Apps connect to a single endpoint, the API Gateway, that's configured to forward requests to individual microservices. In this example, the API Gateway would be implemented as a custom ASP.NET Core WebHost service running as a container.

 

It's important to highlight that in that diagram, you would be using a single custom API Gateway service facing multiple and different client apps. That fact can be an important risk because your API Gateway service will be growing and evolving based on many different requirements from the client apps. Eventually, it will be bloated because of those different needs and effectively it could be pretty similar to a monolithic application or monolithic service. That's why it's very much recommended to split the API Gateway in multiple services or multiple smaller API Gateways, one per client app form-factor type, for instance.

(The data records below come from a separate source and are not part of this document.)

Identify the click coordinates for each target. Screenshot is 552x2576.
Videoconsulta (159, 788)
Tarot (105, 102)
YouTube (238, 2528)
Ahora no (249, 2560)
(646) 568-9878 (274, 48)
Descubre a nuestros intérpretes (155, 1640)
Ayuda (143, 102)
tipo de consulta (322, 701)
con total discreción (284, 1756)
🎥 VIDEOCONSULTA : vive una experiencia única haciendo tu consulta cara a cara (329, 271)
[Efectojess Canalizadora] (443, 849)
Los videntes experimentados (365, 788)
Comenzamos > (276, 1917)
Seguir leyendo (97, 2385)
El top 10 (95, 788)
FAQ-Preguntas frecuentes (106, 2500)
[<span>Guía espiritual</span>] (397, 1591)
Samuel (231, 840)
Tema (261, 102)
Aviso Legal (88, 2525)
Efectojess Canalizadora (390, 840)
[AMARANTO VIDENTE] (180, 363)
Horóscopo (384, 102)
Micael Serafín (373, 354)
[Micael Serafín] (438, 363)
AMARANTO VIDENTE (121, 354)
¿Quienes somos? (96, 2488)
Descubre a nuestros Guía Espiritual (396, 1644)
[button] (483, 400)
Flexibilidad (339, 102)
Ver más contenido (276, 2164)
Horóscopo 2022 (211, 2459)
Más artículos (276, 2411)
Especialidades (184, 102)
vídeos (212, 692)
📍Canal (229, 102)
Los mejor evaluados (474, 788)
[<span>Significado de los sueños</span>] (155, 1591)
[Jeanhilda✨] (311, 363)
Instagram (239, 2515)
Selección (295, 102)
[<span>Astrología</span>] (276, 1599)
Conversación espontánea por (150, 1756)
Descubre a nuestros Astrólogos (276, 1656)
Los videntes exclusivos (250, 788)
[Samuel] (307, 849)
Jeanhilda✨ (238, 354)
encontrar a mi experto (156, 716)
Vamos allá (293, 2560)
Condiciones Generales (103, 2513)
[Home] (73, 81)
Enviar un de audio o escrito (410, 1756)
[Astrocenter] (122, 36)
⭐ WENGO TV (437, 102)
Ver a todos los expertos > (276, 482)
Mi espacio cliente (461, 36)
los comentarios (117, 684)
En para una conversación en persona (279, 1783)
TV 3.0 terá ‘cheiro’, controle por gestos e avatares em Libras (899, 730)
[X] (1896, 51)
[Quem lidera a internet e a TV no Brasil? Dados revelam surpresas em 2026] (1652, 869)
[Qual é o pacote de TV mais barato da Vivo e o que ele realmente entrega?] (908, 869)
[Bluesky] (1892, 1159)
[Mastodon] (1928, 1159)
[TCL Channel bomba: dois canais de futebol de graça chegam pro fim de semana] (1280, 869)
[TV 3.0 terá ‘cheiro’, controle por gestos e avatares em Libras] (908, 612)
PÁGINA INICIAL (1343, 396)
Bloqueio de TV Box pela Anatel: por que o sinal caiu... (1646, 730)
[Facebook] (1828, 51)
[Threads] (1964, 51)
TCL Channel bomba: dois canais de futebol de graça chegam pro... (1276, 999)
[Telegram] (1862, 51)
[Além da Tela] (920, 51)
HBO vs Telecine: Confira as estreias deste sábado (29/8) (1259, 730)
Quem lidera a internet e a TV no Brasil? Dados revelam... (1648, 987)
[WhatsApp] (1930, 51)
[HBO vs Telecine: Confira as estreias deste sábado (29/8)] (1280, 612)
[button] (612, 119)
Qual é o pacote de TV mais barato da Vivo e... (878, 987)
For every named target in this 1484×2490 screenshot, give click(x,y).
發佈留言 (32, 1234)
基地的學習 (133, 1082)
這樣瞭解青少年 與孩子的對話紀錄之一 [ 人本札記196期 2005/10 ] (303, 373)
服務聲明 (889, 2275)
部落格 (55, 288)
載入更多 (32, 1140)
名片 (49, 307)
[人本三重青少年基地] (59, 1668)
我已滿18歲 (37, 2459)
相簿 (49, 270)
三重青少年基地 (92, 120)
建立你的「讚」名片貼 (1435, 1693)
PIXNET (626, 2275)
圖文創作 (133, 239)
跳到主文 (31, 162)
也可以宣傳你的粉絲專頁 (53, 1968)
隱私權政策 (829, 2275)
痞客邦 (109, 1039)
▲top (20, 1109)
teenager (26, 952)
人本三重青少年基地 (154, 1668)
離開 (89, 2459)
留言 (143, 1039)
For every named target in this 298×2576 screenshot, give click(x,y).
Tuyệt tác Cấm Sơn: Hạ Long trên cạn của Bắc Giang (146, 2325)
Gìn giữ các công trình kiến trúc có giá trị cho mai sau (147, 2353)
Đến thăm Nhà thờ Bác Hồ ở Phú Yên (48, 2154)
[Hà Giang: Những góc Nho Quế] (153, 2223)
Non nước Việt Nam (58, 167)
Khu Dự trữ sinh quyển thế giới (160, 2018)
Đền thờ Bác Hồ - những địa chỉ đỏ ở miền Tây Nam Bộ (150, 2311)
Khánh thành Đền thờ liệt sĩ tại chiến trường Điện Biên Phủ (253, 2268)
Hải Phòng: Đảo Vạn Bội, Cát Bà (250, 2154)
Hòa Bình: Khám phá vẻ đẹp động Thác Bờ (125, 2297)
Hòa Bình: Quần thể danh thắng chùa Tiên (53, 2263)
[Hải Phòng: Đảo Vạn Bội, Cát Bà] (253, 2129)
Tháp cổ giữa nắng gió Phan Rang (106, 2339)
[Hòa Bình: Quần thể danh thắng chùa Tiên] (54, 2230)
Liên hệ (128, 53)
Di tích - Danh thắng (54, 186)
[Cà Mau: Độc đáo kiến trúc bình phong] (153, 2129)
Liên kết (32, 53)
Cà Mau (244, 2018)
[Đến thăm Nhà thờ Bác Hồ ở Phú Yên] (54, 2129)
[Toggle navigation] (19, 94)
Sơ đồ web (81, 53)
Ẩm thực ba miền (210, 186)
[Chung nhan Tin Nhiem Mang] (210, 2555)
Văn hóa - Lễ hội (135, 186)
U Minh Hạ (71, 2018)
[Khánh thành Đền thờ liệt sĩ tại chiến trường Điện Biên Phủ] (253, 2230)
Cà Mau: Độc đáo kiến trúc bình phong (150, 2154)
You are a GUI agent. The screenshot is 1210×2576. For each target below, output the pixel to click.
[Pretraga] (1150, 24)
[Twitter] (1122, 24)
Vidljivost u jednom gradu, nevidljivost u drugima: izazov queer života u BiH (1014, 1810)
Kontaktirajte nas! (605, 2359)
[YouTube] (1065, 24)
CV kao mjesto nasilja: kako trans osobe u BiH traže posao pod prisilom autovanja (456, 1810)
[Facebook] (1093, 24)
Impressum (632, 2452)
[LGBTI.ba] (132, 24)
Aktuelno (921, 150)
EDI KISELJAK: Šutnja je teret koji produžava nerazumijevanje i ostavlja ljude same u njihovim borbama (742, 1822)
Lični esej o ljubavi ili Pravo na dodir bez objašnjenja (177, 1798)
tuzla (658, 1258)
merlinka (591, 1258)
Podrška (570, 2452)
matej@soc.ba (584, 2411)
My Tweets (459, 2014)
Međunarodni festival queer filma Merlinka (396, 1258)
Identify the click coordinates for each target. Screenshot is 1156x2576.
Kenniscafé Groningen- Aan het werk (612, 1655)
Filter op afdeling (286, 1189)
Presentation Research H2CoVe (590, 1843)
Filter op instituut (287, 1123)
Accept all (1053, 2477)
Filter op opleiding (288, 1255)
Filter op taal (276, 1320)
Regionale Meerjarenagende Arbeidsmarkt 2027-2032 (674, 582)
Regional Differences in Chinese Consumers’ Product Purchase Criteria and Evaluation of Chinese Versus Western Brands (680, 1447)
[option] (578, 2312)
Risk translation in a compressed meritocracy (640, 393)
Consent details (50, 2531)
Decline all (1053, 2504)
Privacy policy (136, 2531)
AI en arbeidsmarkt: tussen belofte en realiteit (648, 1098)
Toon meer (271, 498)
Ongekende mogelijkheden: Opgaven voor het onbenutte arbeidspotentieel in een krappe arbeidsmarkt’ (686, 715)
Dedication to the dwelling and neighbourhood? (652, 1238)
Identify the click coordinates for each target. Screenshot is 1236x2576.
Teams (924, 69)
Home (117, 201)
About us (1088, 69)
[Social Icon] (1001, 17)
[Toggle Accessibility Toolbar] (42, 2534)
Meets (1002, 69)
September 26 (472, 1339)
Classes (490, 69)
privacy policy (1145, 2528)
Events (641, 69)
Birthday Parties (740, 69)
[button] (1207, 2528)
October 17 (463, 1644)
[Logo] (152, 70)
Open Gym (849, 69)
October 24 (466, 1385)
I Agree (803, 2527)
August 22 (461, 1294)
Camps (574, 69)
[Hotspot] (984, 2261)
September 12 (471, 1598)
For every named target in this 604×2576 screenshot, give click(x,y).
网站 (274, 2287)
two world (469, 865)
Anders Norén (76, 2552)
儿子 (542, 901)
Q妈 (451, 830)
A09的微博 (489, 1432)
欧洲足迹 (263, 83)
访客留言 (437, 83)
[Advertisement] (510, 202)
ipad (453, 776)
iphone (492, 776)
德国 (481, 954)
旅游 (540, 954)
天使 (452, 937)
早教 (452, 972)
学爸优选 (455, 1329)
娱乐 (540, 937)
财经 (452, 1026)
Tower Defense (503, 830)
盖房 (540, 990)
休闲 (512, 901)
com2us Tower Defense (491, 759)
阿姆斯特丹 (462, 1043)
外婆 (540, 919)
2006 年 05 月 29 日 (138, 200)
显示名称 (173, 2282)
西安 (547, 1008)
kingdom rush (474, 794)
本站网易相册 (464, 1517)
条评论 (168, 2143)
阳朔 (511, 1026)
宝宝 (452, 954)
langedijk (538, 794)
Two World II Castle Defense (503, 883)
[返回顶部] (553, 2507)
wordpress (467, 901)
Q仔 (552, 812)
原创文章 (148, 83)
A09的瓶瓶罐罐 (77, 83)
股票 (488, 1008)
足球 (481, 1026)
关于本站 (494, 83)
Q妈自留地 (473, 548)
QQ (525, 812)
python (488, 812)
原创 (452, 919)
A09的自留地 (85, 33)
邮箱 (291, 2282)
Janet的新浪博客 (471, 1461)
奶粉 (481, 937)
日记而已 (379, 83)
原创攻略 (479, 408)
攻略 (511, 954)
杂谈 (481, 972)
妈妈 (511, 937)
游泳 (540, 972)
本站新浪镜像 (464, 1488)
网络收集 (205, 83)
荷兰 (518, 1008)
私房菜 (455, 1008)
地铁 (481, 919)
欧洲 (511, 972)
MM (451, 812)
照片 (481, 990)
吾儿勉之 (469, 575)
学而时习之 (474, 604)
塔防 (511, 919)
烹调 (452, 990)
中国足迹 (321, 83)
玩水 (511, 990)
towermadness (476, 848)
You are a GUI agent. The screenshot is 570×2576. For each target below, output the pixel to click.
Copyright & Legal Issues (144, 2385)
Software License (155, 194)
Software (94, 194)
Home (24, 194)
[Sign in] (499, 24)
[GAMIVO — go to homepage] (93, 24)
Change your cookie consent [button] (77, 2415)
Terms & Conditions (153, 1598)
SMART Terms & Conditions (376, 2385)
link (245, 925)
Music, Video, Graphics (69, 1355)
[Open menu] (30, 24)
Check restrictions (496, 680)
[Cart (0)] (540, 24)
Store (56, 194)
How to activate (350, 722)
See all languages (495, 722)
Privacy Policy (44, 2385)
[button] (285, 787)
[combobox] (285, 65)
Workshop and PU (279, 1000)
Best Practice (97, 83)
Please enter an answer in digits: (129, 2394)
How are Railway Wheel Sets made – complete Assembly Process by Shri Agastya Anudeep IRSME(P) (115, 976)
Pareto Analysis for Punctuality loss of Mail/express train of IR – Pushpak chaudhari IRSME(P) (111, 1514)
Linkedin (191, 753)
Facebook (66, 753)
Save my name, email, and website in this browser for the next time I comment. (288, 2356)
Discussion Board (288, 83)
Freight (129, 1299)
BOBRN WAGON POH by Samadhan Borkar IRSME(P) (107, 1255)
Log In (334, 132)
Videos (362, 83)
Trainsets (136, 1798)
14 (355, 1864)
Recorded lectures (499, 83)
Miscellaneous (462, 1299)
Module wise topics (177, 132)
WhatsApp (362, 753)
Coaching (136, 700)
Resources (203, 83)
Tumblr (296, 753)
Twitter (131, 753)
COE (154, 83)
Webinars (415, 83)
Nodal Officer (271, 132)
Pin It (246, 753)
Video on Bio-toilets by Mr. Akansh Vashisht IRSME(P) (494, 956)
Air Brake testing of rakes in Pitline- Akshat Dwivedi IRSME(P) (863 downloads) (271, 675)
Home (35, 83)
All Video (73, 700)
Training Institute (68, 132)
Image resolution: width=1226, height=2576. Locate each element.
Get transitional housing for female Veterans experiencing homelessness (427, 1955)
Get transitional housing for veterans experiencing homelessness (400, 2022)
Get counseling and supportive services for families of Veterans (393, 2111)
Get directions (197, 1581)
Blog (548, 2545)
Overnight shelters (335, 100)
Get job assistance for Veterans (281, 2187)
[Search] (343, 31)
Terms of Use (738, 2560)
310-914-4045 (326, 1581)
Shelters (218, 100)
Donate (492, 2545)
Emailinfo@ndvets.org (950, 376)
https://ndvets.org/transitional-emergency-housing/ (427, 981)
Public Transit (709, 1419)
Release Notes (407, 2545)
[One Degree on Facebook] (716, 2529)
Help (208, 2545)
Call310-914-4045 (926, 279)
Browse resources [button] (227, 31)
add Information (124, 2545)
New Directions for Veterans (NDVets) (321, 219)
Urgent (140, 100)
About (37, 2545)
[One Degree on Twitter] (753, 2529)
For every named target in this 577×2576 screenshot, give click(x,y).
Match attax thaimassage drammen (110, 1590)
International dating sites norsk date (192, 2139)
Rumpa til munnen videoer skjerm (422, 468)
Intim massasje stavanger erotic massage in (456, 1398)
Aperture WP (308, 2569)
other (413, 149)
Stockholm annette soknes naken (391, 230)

Therefore, the API Gateways should be segregated based on business boundaries and the client apps and not act as a single aggregator for all the internal microservices.

 

 

Main features in the API Gateway pattern

  1. Reverse proxy or gateway routing. The API Gateway offers a reverse proxy to redirect or route requests to the endpoints of the internal microservices. The gateway provides a single endpoint or URL for the client apps and then internally maps the requests to a group of internal microservices. And it also help when you want to have change in your microservice or want to build new logic/version/url/hstoin of microservice then no need to ask/notify client as you will be changing at your side and API gateway is only being use by client which should not impact.
  2. Requests aggregation. As part of the gateway pattern you can aggregate multiple client requests (usually HTTP requests) targeting multiple internal microservices into a single client request. This pattern is especially convenient when a client page/screen needs information from several microservices. With this approach, the client app sends a single request to the API Gateway that dispatches several requests to the internal microservices and then aggregates the results and sends everything back to the client app. The main benefit and goal of this design pattern is to reduce chattiness between the client apps and the backend API.
  3. Cross-cutting concerns or gateway offloading. Depending on the features offered by each API Gateway product, you can offload functionality from individual microservices to the gateway, such as the following functionality:
    • Authentication and authorization
    • Service discovery integration
    • Response caching
    • Retry policies, circuit breaker, and QoS
    • Rate limiting and throttling
    • Load balancing
    • Logging, tracing, correlation
    • Headers, query strings, and claims transformation
    • IP whitelisting

 

Using products with API Gateway features

There can be many more cross-cutting concerns offered by the API Gateways products depending on each implementation. We'll explore here:

  • Azure API Management

Azure API Management not only solves your API Gateway needs but provides features like gathering insights from your APIs. It also solves both your API Gateway and Management needs like logging, security, metering, etc.

  • Ocelot

Ocelot is a lightweight API Gateway, recommended for simpler approaches. Ocelot is an Open Source .NET Core based API Gateway especially made for microservices architecture that need unified points of entry into their system. The main reason to choose Ocelot is because Ocelot is a .NET Core lightweight API Gateway that you can deploy into the same application deployment environment where you're deploying your microservices/containers, such as a Docker Host, Kubernetes, etc. And since it's based on .NET Core, it's cross-platform allowing you to deploy on Linux or Windows.